• [DATA PROVIDED]:
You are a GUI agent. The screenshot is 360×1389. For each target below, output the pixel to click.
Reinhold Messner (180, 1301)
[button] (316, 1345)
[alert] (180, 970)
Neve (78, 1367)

• [WHAT THE TASK ASKS]: The records above must be retyped in full. Keep each one exactly as it is.

• [RESULT FOR THIS TASK]:
You are a GUI agent. The screenshot is 360×1389. For each target below, output the pixel to click.
Reinhold Messner (180, 1301)
[button] (316, 1345)
[alert] (180, 970)
Neve (78, 1367)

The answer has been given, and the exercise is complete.